● EXERCISE BRIEF
Go to the line that contains "Screen dimensions: 2500x1203". Restate that line and each one after it exactly, through the end of the records, without pictures.

(Excerpts from a dataset)
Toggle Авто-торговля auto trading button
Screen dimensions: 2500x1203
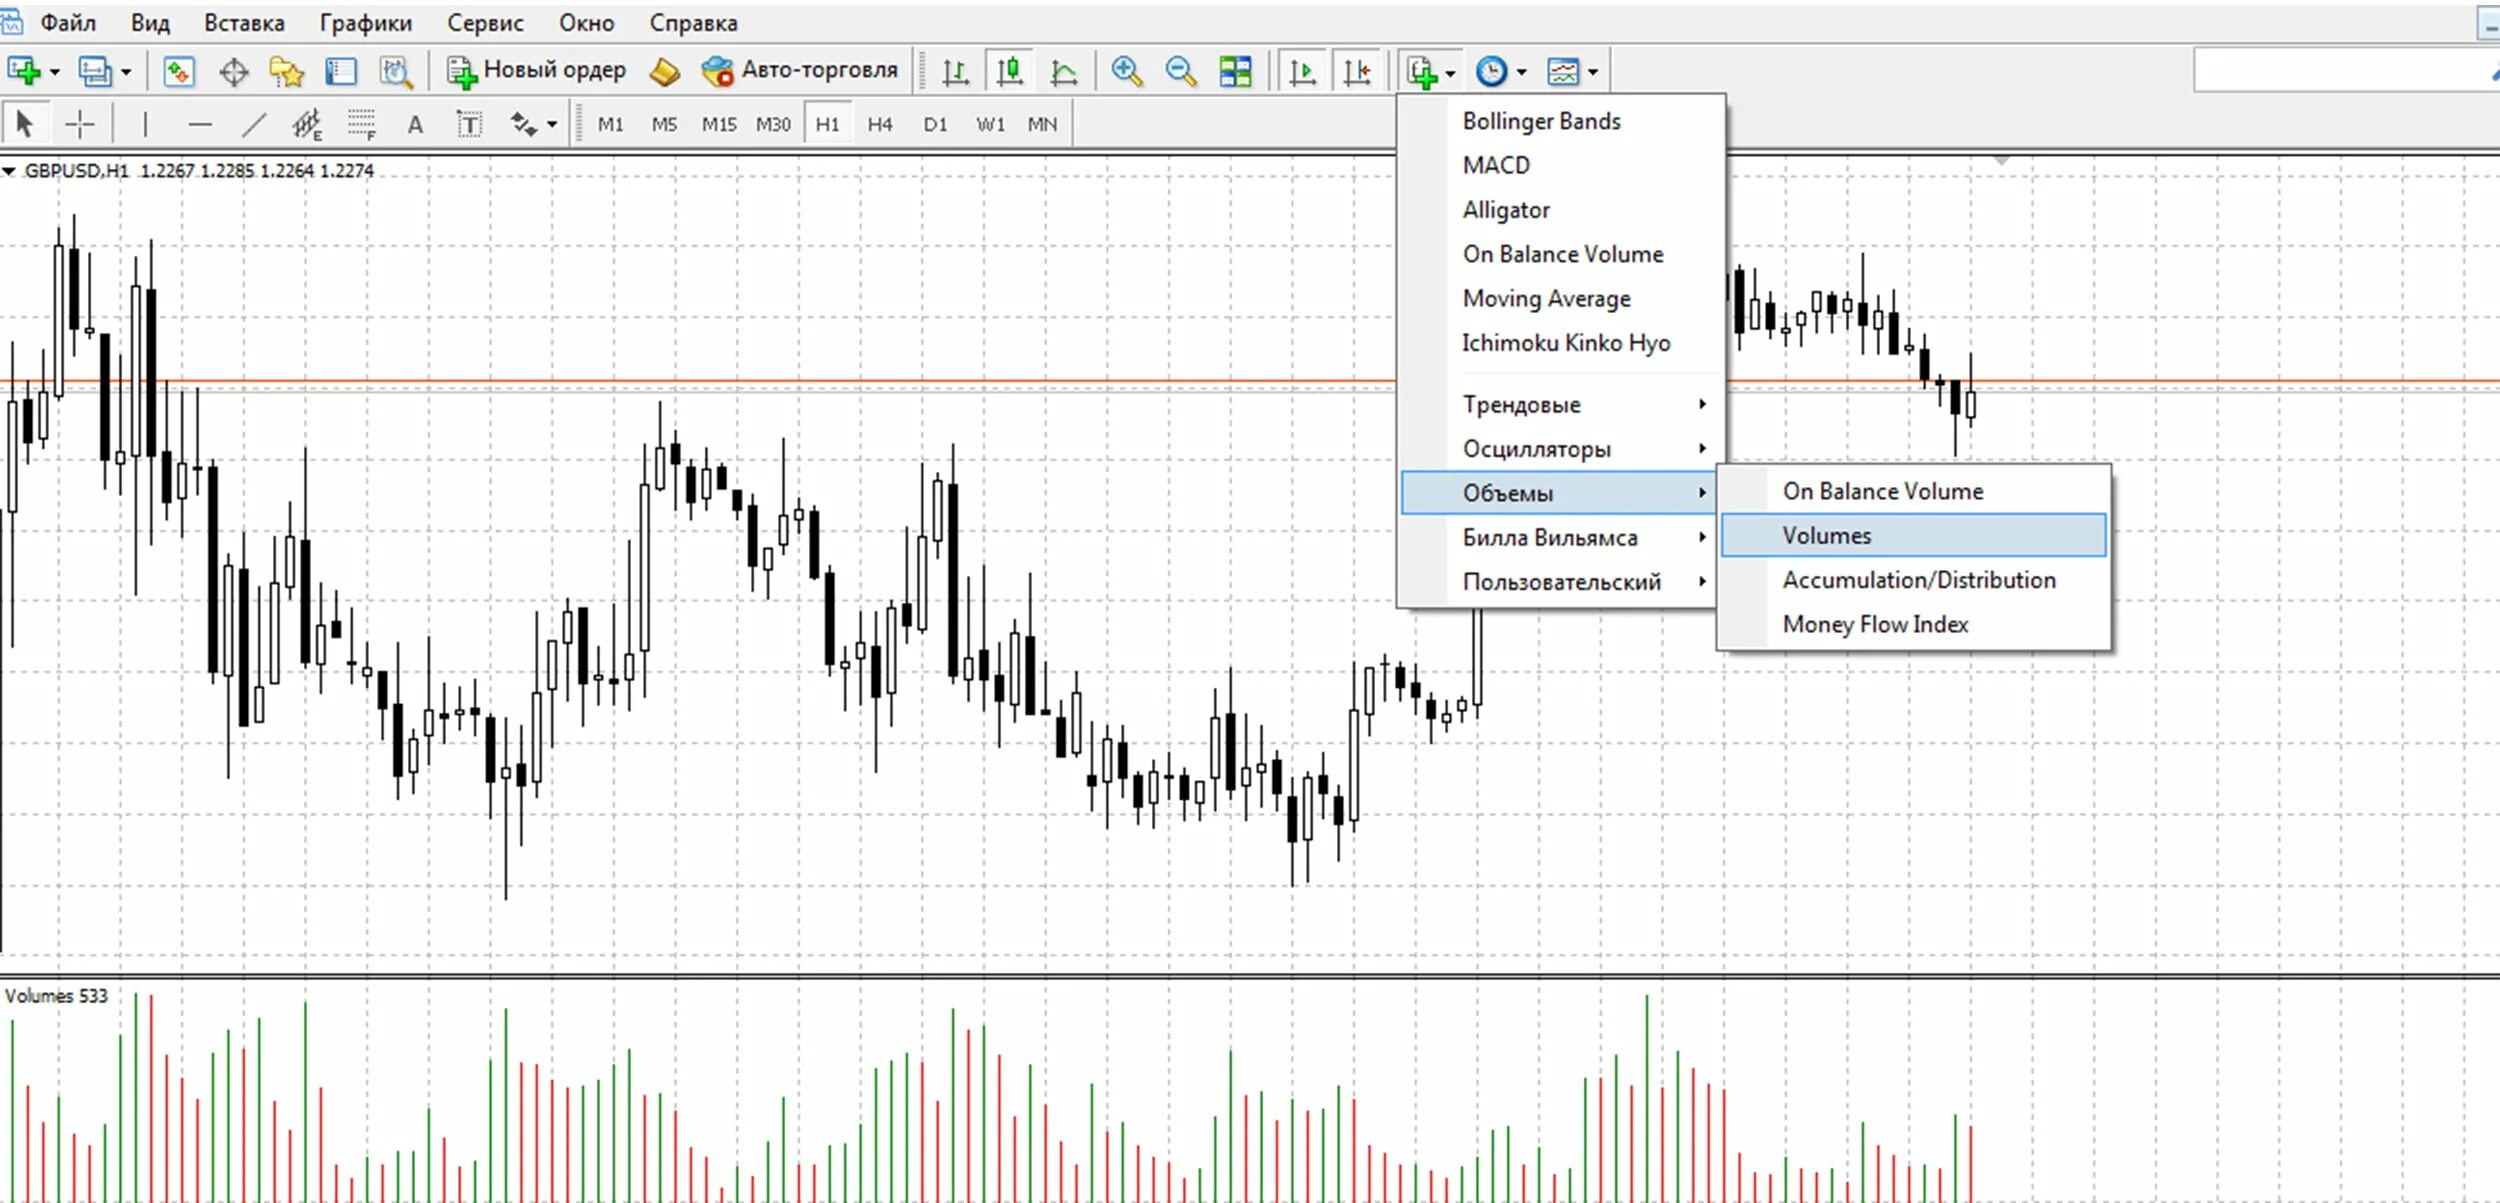tap(800, 70)
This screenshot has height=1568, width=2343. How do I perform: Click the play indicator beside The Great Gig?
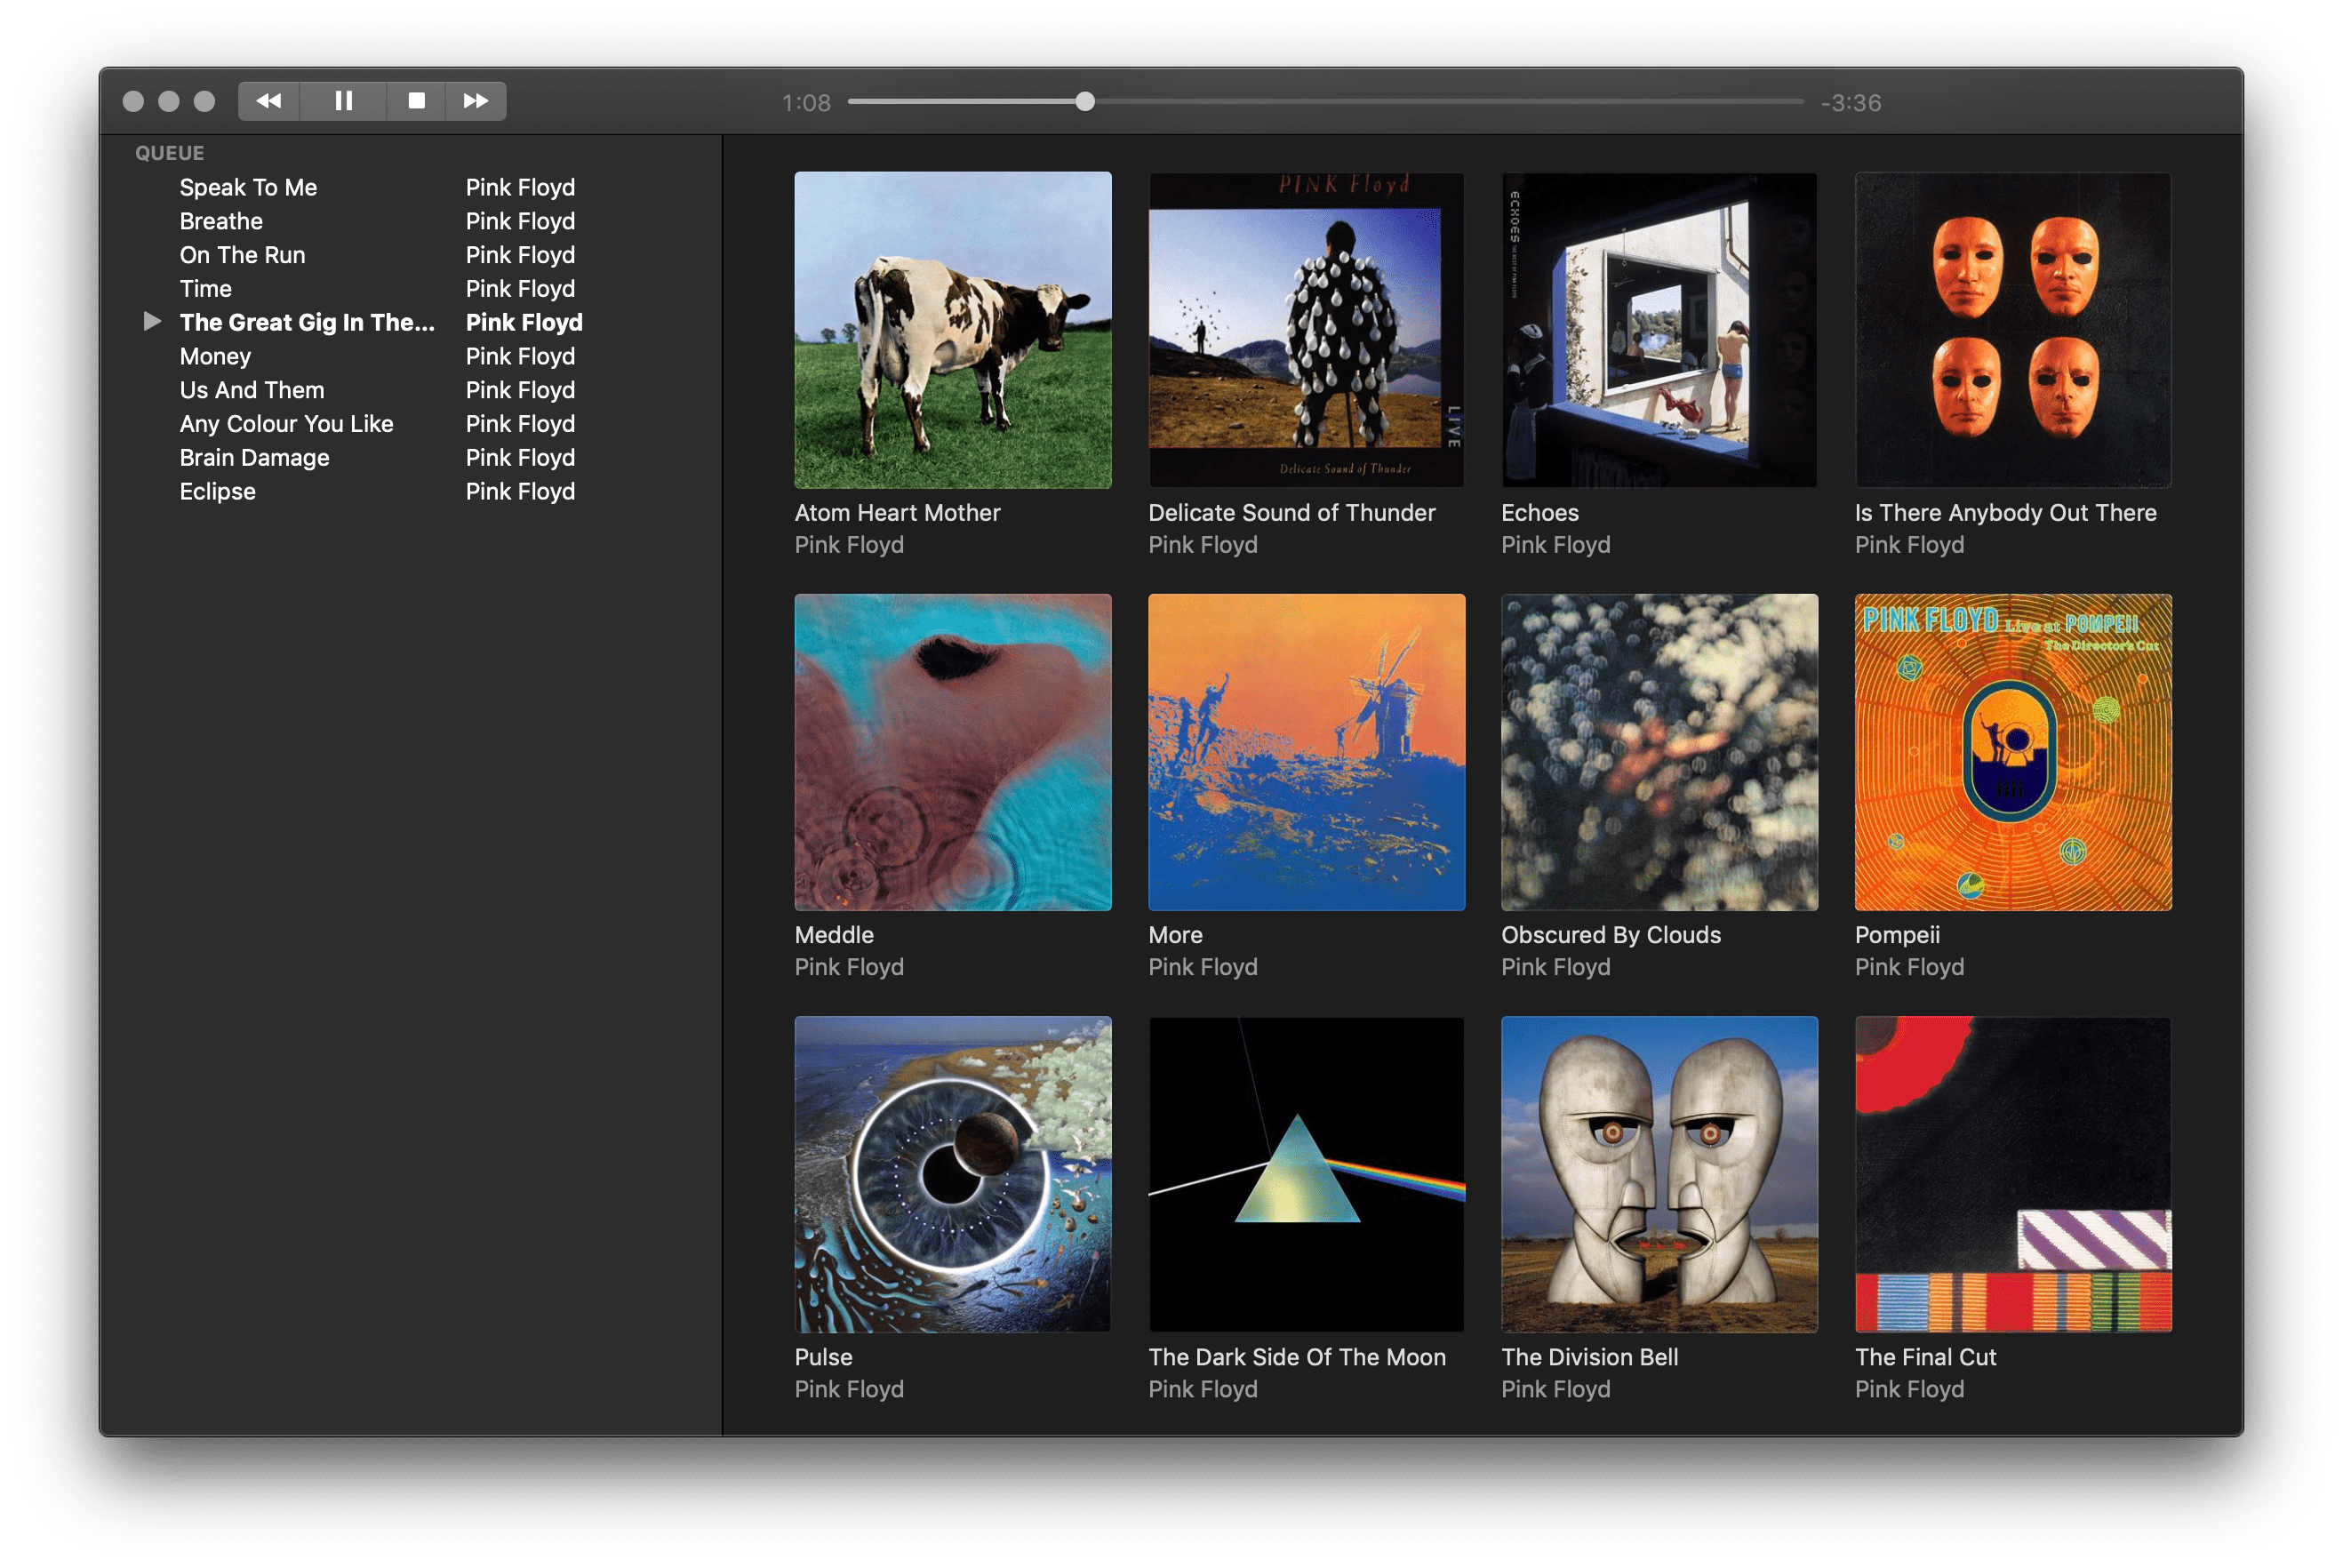(154, 321)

● RESPONSE
Screen dimensions: 2500x1203
tap(800, 70)
This screenshot has height=1568, width=2343. How do I perform: Click the play indicator beside The Great Gig?
(154, 321)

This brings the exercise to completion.